Date sent: Wed, 25 Aug 2004 21:45
What now????

Things I have been thinking about—

Before we left for Chicago, I was preparing to die. I had signed up for Hospice and we made an appointment with a Hospice counselor for when we returned. We read a very important book before we went to Evanston called, “The Needs of the Dying”. It emphasizes the needs of a dying person to be treated as a person, not the disease. And to honor and support the sick person’s feeling of hope. Also, how important it is that people around a sick person see the potential of hope, because without hope, the only emotion is despair. The face of hope might take different forms- from a complete cure to a hope for a wonderful future for my family.

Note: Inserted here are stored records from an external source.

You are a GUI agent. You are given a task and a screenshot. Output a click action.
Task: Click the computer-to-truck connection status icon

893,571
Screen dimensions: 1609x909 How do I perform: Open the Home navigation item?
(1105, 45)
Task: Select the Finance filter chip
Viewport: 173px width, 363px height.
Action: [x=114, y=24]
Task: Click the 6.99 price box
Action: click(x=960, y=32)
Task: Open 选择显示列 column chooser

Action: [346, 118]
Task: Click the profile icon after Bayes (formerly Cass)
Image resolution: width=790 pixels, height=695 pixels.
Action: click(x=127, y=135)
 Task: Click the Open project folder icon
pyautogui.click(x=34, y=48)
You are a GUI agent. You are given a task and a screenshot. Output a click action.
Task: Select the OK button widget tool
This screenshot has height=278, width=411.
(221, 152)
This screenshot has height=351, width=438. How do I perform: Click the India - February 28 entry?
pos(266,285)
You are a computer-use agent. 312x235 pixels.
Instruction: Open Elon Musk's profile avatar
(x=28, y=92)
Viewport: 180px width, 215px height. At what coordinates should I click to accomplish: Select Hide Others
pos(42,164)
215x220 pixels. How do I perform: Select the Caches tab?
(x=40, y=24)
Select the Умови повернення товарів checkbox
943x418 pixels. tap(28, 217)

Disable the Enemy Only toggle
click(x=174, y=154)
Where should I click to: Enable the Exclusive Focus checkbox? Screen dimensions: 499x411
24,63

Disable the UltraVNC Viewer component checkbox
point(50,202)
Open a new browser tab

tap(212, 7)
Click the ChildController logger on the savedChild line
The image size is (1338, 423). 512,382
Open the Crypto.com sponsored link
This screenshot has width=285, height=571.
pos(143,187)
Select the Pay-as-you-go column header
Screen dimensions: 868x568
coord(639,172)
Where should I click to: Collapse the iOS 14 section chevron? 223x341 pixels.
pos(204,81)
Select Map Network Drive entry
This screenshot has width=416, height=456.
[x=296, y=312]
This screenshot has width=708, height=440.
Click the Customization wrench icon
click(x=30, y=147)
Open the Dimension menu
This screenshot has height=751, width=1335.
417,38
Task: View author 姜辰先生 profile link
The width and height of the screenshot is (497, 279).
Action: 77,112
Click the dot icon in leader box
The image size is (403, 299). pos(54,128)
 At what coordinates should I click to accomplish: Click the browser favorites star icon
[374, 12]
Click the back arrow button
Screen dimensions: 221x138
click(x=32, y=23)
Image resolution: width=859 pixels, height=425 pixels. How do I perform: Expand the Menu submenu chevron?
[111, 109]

Abi has been a very important resource in finding these types of books to help me understand my experiences. Throughout my disease, I have maintained that there was always hope and that hope was very important to me. So when Abi read this book to me I felt great affirmation, I felt “heard”. After hearing the message from this book, I turned to Abi and said, “every doctor should read this book”. Because I think hope is what brings healing to people.

Liz inspired me to continue to write and has told me that she sees me as a reporter, sharing the stories of my experience.

We met the Rabbi for Temple Shalom before we went on our trip. Abi gave her a short history of my disease and surgeries, and I looked at her and asked, “Why am I still alive?” And Abi said, “Because you want to be”.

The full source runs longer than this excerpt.